Work task: Retype every record exactly. Skip the images.

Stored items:
____________

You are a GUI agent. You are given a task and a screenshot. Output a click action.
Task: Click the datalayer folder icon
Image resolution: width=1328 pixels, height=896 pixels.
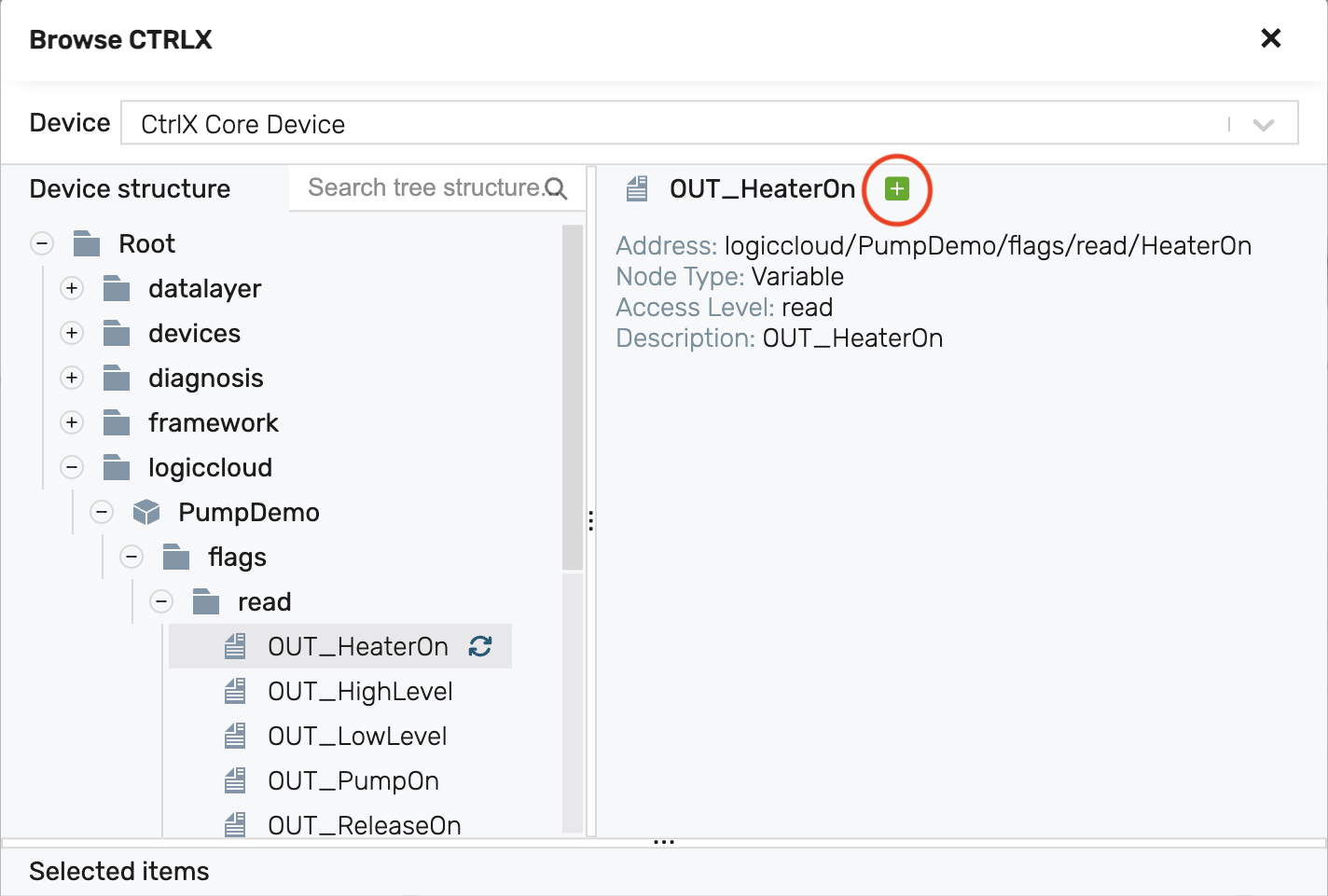tap(117, 288)
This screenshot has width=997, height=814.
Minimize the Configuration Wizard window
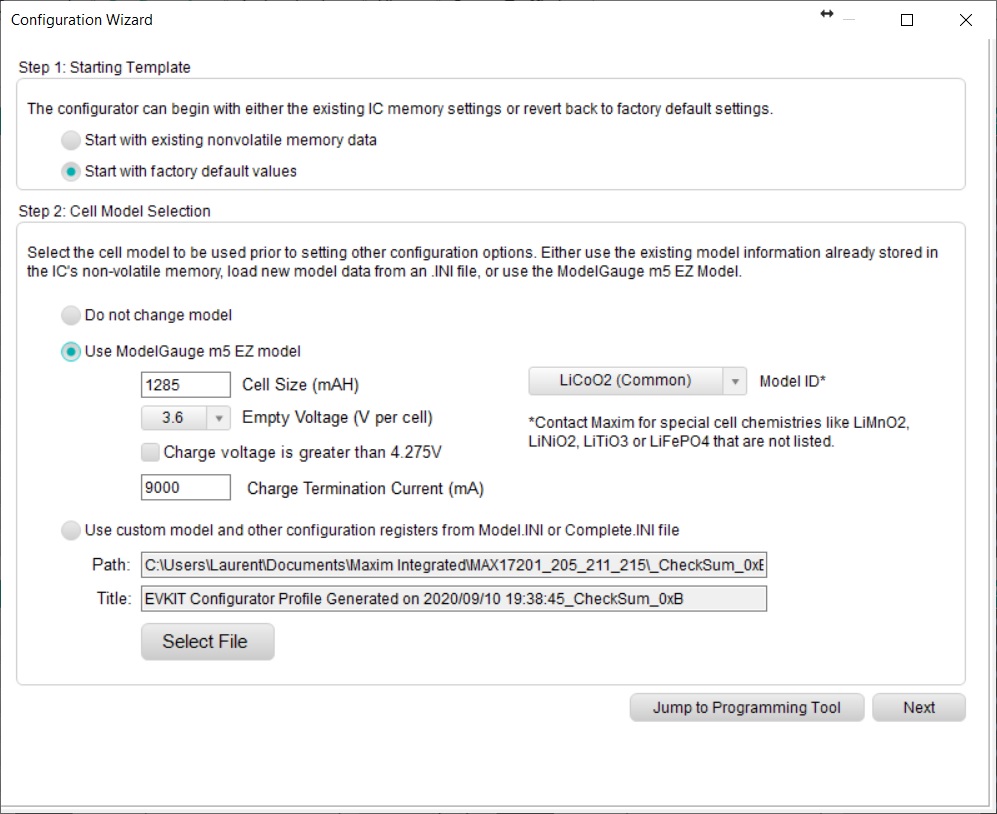(x=850, y=20)
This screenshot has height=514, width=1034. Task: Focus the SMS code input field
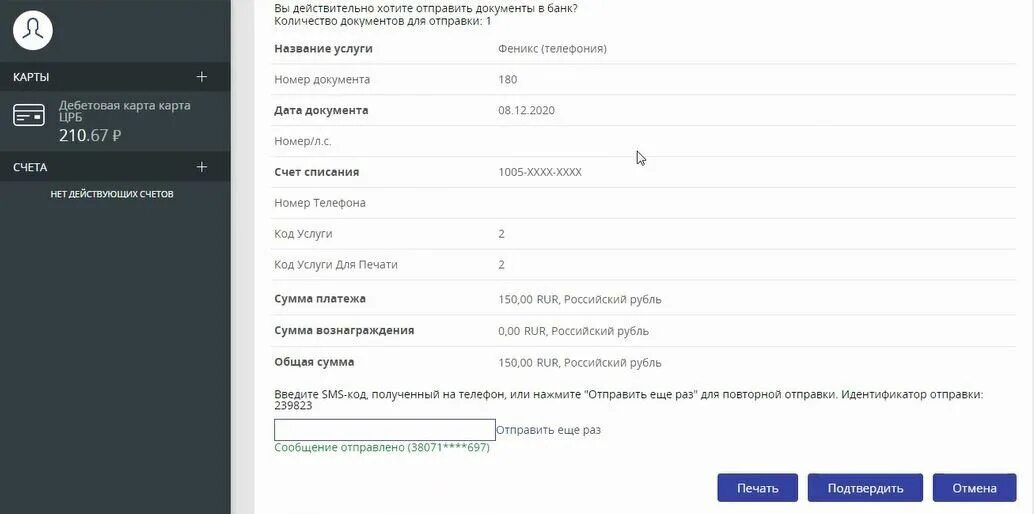pos(384,430)
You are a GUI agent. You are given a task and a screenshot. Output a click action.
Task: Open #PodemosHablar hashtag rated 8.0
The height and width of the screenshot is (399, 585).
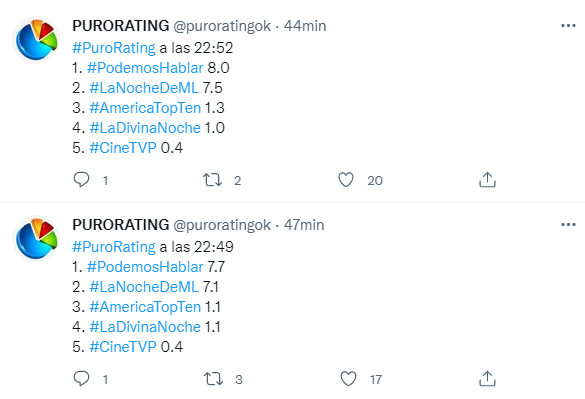point(145,68)
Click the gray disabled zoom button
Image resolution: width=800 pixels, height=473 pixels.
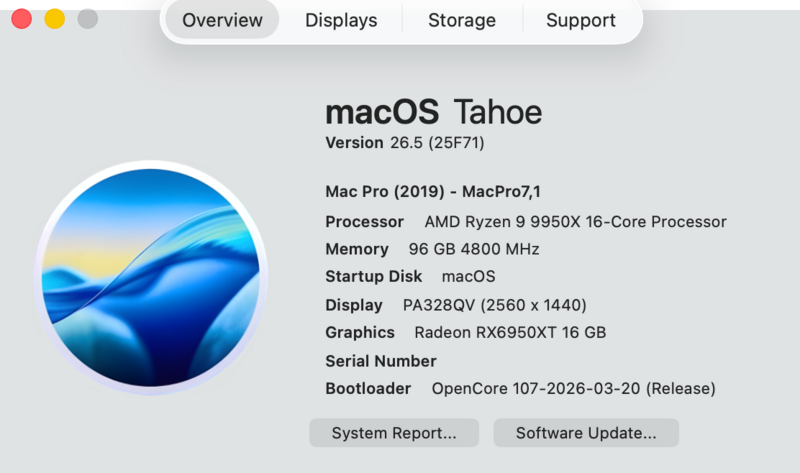coord(88,19)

____________

Problem solution:
You are a GUI agent. You are given a task and a screenshot. Output a click action.
Task: Click the datalayer folder icon
Image resolution: width=1328 pixels, height=896 pixels.
tap(117, 288)
This screenshot has width=997, height=814.
Minimize the Configuration Wizard window
(x=850, y=20)
This screenshot has height=514, width=1034. Task: Focus the SMS code input field
pos(384,430)
You are a GUI agent. You are given a task and a screenshot. Output a click action.
Task: Open #PodemosHablar hashtag rated 8.0
The height and width of the screenshot is (399, 585).
point(145,68)
Click the gray disabled zoom button
Image resolution: width=800 pixels, height=473 pixels.
coord(88,19)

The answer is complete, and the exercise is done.